WHAT IS NEEDED
From the first line to the last, reproduce the data exactly.

(Pixel coordinate grounding data)
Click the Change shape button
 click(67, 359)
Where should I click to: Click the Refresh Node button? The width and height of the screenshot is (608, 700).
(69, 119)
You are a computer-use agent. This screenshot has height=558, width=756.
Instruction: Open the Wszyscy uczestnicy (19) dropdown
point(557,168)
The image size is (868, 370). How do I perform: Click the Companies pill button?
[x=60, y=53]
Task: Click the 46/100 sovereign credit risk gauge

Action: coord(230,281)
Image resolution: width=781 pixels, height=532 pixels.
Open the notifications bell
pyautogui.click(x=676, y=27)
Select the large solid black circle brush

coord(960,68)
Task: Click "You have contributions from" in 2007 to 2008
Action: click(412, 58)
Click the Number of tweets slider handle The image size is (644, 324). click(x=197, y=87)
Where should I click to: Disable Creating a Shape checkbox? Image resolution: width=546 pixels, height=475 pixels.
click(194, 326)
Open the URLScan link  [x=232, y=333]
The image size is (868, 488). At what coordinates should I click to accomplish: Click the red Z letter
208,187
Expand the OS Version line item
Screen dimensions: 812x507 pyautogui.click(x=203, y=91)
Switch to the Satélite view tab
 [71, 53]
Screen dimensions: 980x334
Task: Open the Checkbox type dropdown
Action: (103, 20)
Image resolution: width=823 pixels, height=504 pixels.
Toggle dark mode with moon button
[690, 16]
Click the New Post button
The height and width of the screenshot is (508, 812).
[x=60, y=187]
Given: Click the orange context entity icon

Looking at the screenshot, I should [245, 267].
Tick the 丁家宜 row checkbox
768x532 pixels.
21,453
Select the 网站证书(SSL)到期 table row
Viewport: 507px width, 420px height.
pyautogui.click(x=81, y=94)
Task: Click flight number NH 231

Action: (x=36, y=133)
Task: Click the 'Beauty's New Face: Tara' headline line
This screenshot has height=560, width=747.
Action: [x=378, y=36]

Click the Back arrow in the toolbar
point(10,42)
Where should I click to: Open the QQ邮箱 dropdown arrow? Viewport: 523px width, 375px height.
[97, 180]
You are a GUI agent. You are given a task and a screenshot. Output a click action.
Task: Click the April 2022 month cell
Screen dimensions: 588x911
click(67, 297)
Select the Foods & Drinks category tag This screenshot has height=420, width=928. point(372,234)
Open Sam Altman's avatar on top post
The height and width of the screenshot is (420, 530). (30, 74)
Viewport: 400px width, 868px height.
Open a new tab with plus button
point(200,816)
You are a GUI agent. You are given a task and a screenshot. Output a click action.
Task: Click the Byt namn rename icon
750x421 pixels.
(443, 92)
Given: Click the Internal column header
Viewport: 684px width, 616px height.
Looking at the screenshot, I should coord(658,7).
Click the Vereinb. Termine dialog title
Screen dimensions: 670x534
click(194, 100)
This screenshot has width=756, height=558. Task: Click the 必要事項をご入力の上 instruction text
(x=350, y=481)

TASK ANSWER
Click the Change shape button
 click(67, 359)
Where should I click to: Click the Refresh Node button? The width and height of the screenshot is (608, 700).
(69, 119)
You are a computer-use agent. This screenshot has height=558, width=756.
Instruction: Open the Wszyscy uczestnicy (19) dropdown
point(557,168)
The image size is (868, 370). How do I perform: Click the Companies pill button?
[x=60, y=53]
Task: Click the 46/100 sovereign credit risk gauge

Action: coord(230,281)
Image resolution: width=781 pixels, height=532 pixels.
Open the notifications bell
pyautogui.click(x=676, y=27)
Select the large solid black circle brush

coord(960,68)
Task: Click "You have contributions from" in 2007 to 2008
Action: click(412, 58)
Click the Number of tweets slider handle The image size is (644, 324). click(x=197, y=87)
Where should I click to: Disable Creating a Shape checkbox? Image resolution: width=546 pixels, height=475 pixels.
click(194, 326)
Open the URLScan link  [x=232, y=333]
The image size is (868, 488). At what coordinates should I click to accomplish: Click the red Z letter
208,187
Expand the OS Version line item
Screen dimensions: 812x507 pyautogui.click(x=203, y=91)
Switch to the Satélite view tab
 [71, 53]
Screen dimensions: 980x334
Task: Open the Checkbox type dropdown
Action: (103, 20)
Image resolution: width=823 pixels, height=504 pixels.
Toggle dark mode with moon button
[690, 16]
Click the New Post button
The height and width of the screenshot is (508, 812).
[x=60, y=187]
Given: Click the orange context entity icon

Looking at the screenshot, I should [245, 267].
Tick the 丁家宜 row checkbox
768x532 pixels.
21,453
Select the 网站证书(SSL)到期 table row
Viewport: 507px width, 420px height.
pyautogui.click(x=81, y=94)
Task: Click flight number NH 231

Action: (x=36, y=133)
Task: Click the 'Beauty's New Face: Tara' headline line
This screenshot has height=560, width=747.
Action: [x=378, y=36]

Click the Back arrow in the toolbar
point(10,42)
Where should I click to: Open the QQ邮箱 dropdown arrow? Viewport: 523px width, 375px height.
[97, 180]
You are a GUI agent. You are given a task and a screenshot. Output a click action.
Task: Click the April 2022 month cell
Screen dimensions: 588x911
click(67, 297)
Select the Foods & Drinks category tag This screenshot has height=420, width=928. point(372,234)
Open Sam Altman's avatar on top post
The height and width of the screenshot is (420, 530). (30, 74)
Viewport: 400px width, 868px height.
Open a new tab with plus button
point(200,816)
You are a GUI agent. You are given a task and a screenshot. Output a click action.
Task: Click the Byt namn rename icon
750x421 pixels.
(443, 92)
Given: Click the Internal column header
Viewport: 684px width, 616px height.
Looking at the screenshot, I should coord(658,7).
Click the Vereinb. Termine dialog title
Screen dimensions: 670x534
click(194, 100)
This screenshot has width=756, height=558. Task: Click the 必要事項をご入力の上 instruction text
(x=350, y=481)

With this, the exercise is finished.